Selected passage:
+---+

So, do not call anything a mistake. We are two of us, and therefore, we operate in two ways. We operate in the conscious way, and we operate in the animal way. It’s the conscious way and the animal way. There is no mistake. There is nothing called a mistake. ‘Mistake’ seems to imply that I am the True Self, but I have accidentally made a mistake.

Now, the True Self cannot accidentally make a mistake—‘miss take,’ you see, ‘miss take’. There is nothing called a mistake. You are just being true to who you are. If you are an animal, you are behaving like an animal, why are you calling it a mistake? So, when you see someone behaving in an abominable way, do not call it a mistake, call it an expression of his beastliness. And then, you have to ask yourself: “How to remind this animal that he need not remain an animal?”

+---+

Data below:
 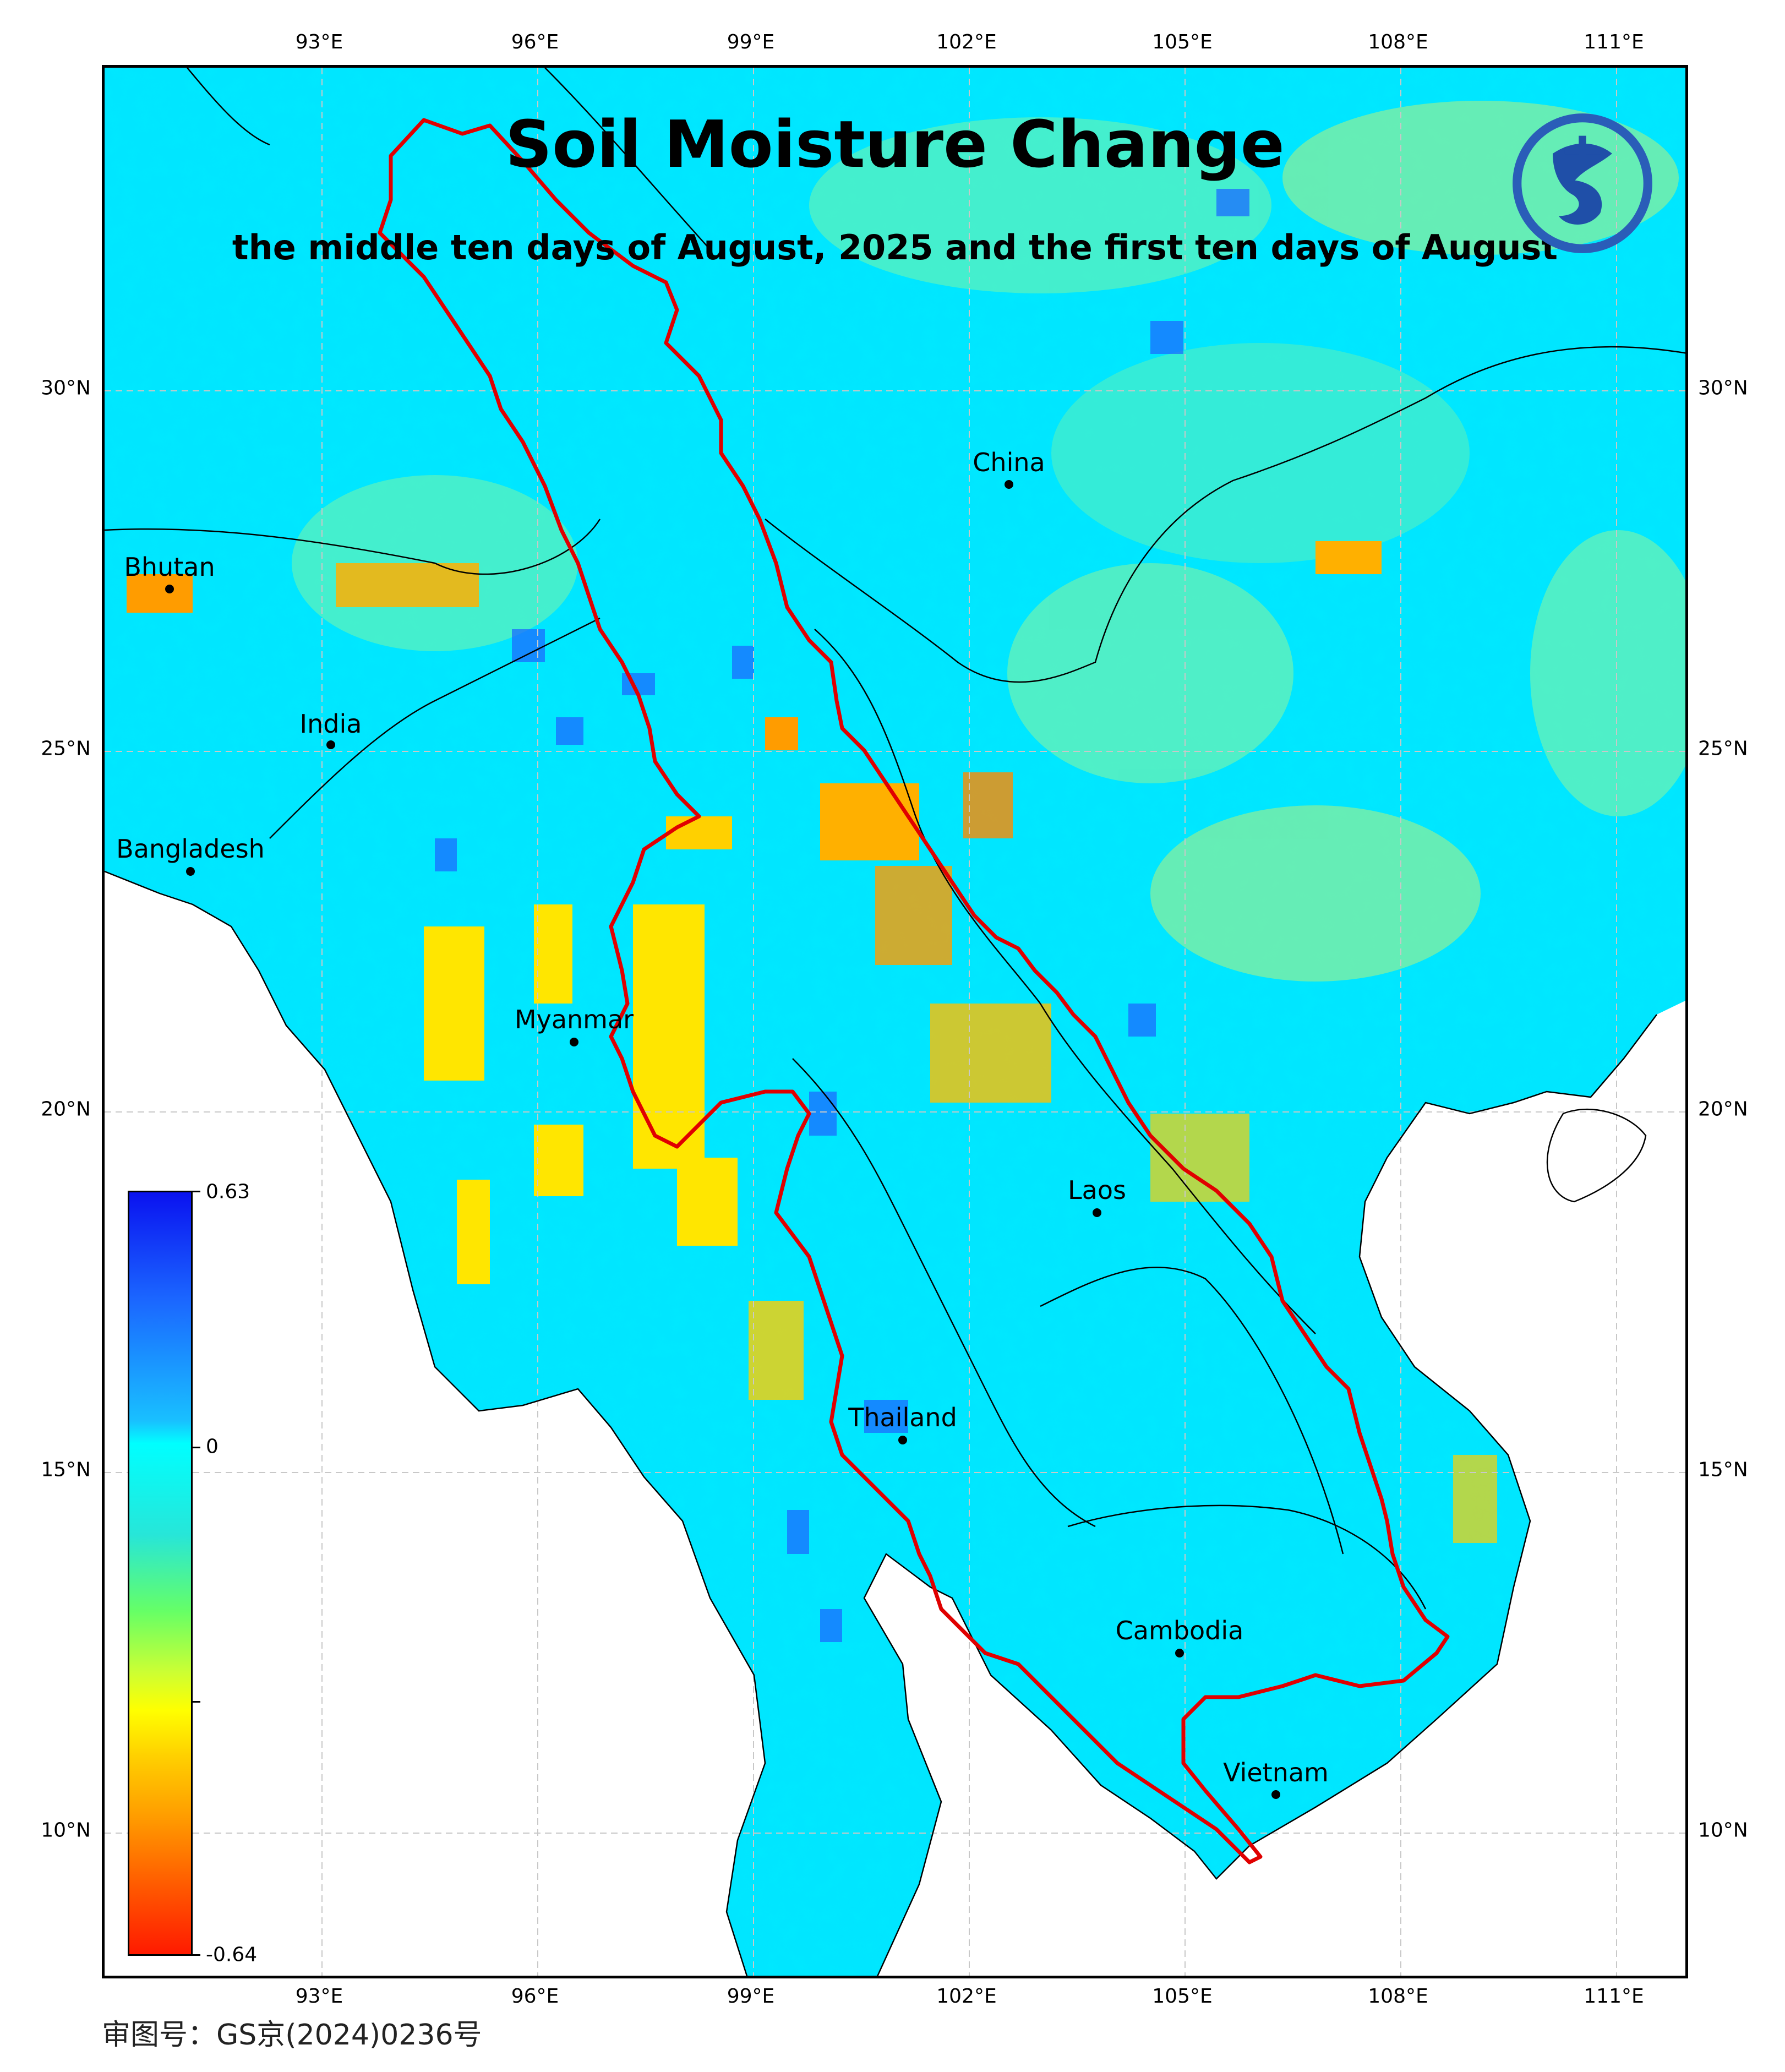 What do you see at coordinates (232, 1954) in the screenshot?
I see `colorbar-min-label: -0.64` at bounding box center [232, 1954].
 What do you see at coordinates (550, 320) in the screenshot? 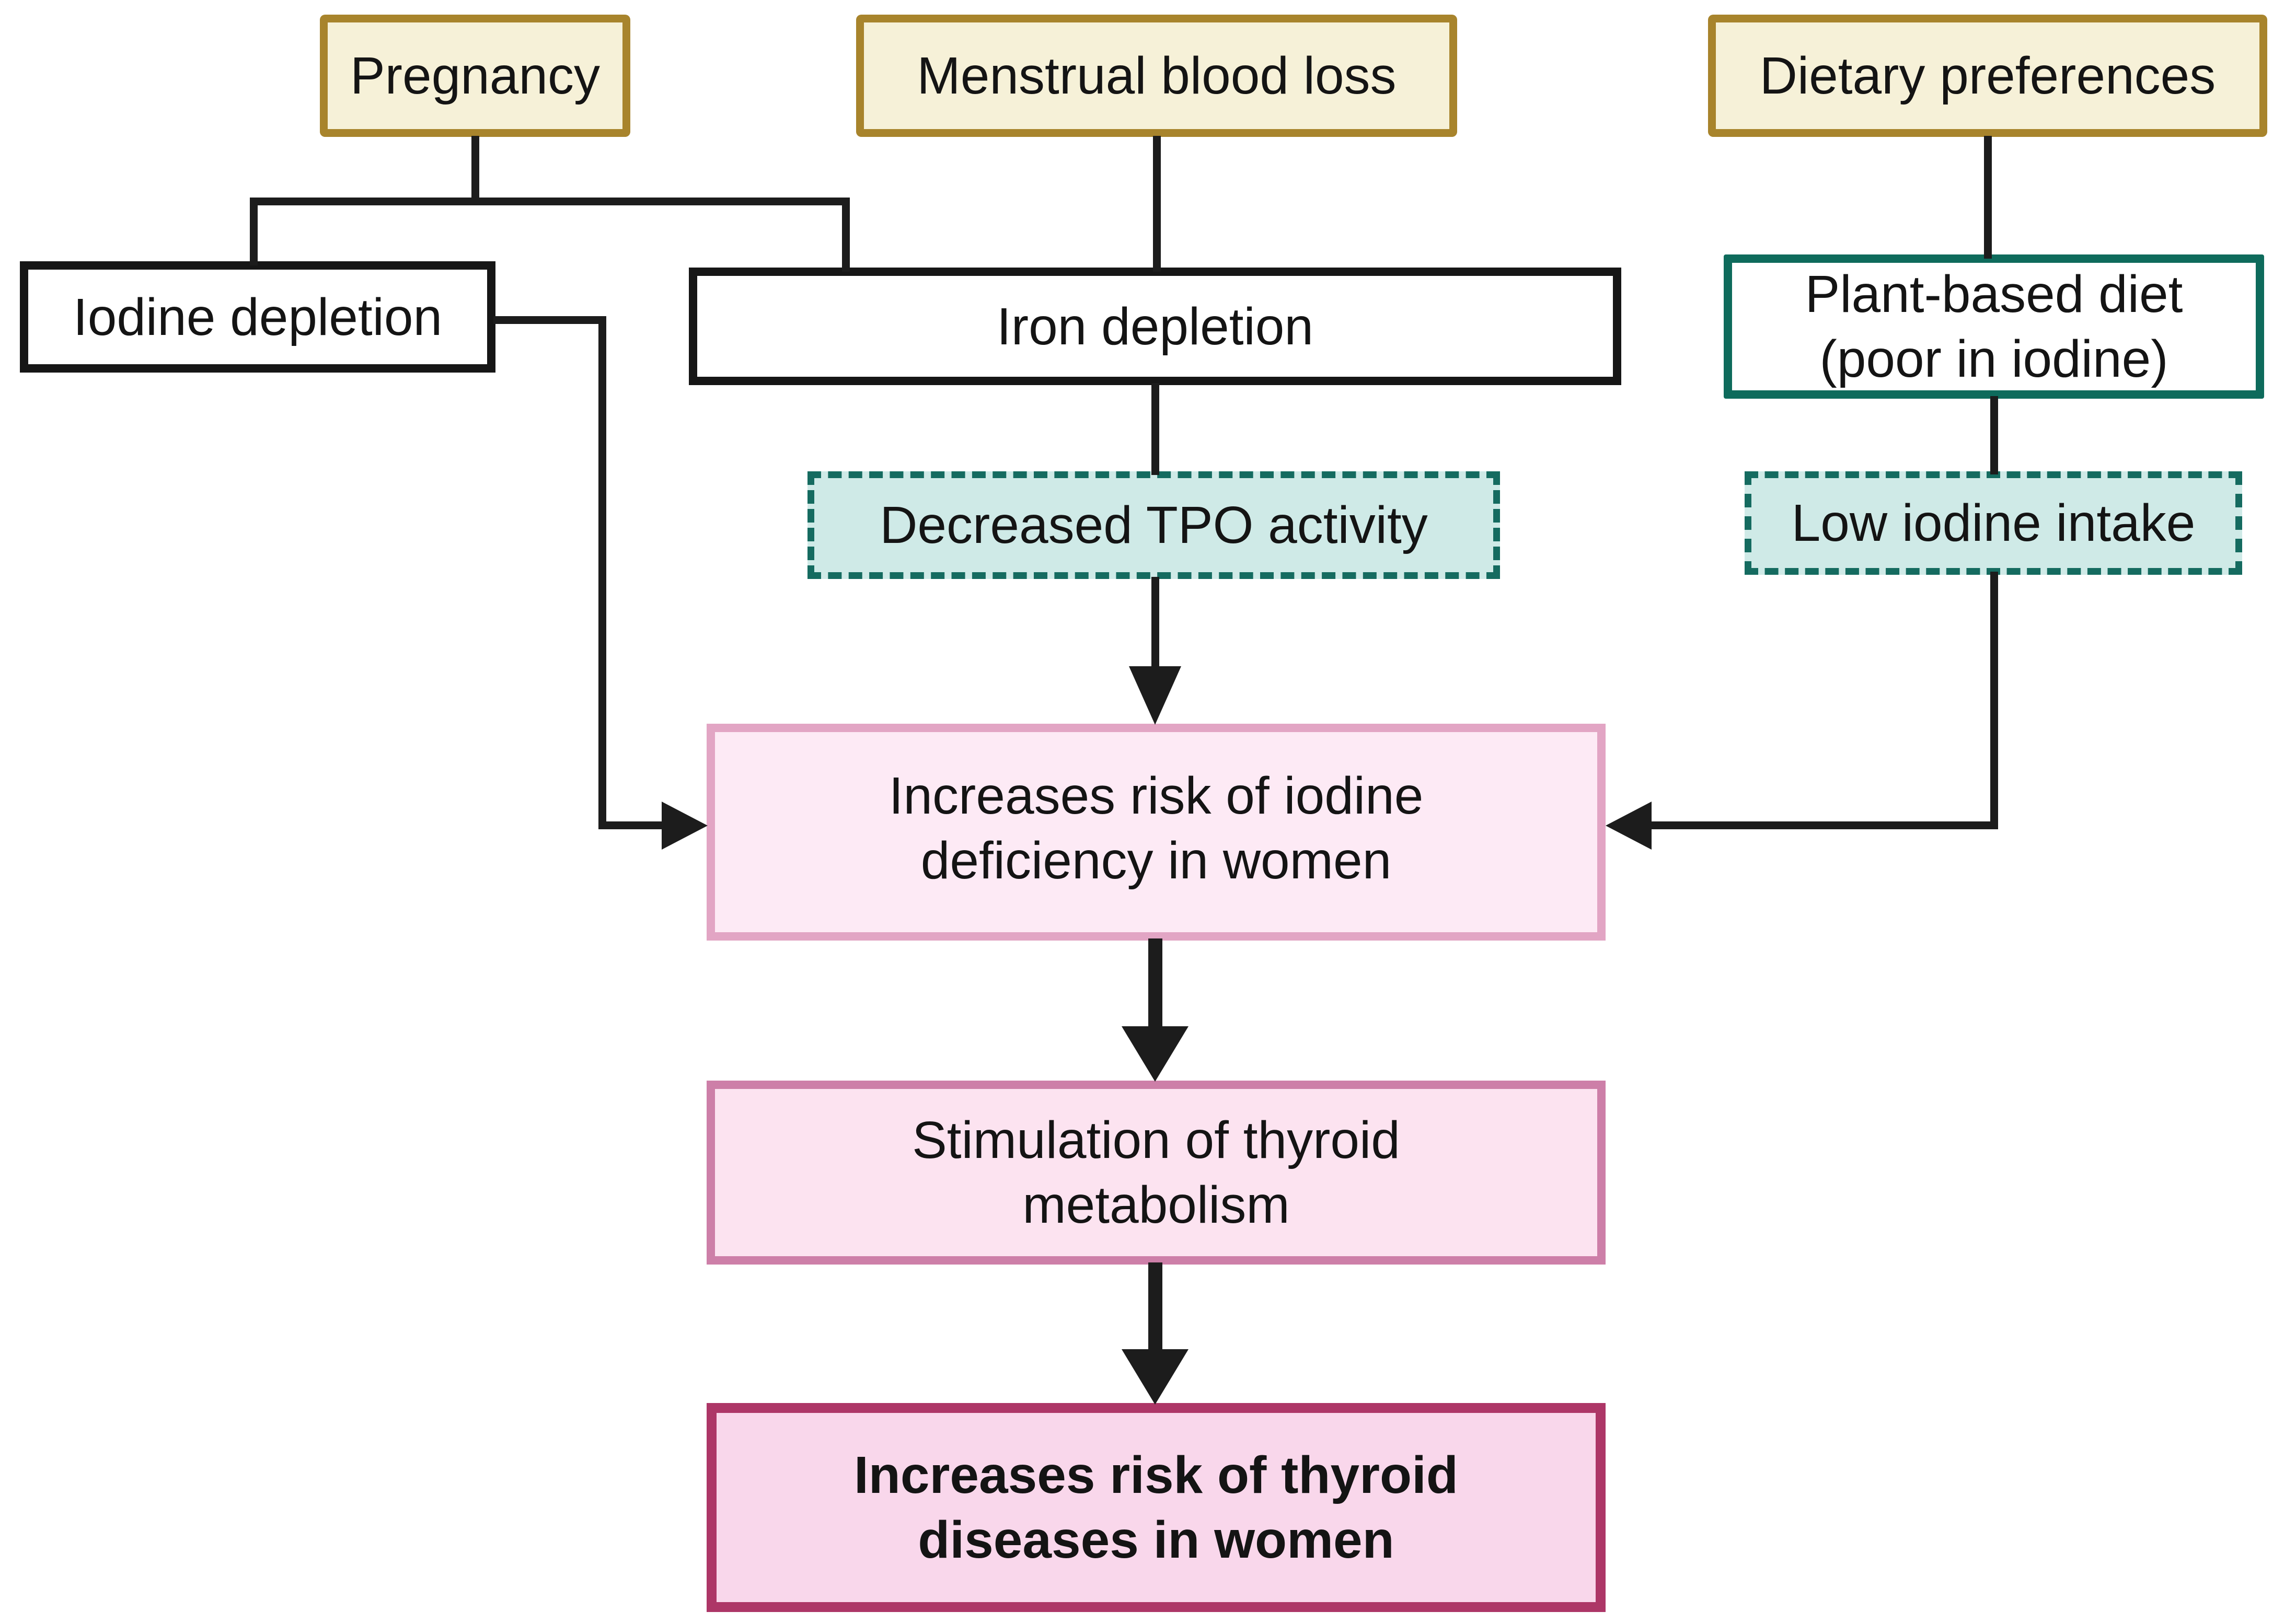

+---+

Problem 1:
Translate this sentence from the passage on mistakes into Spanish: "So, when you see someone behaving in an abominable way, do not call it a mistake, call it an expression of his beastliness."
Problem 2:
Please output everything in the passage on mistakes from "So, do not call" down to "made a mistake.", unchanged.

Solution 1:
Así que, cuando veas a alguien comportarse de manera abominable, no lo llames un error, llámalo una expresión de su bestialidad.

Solution 2:
So, do not call anything a mistake. We are two of us, and therefore, we operate in two ways. We operate in the conscious way, and we operate in the animal way. It’s the conscious way and the animal way. There is no mistake. There is nothing called a mistake. ‘Mistake’ seems to imply that I am the True Self, but I have accidentally made a mistake.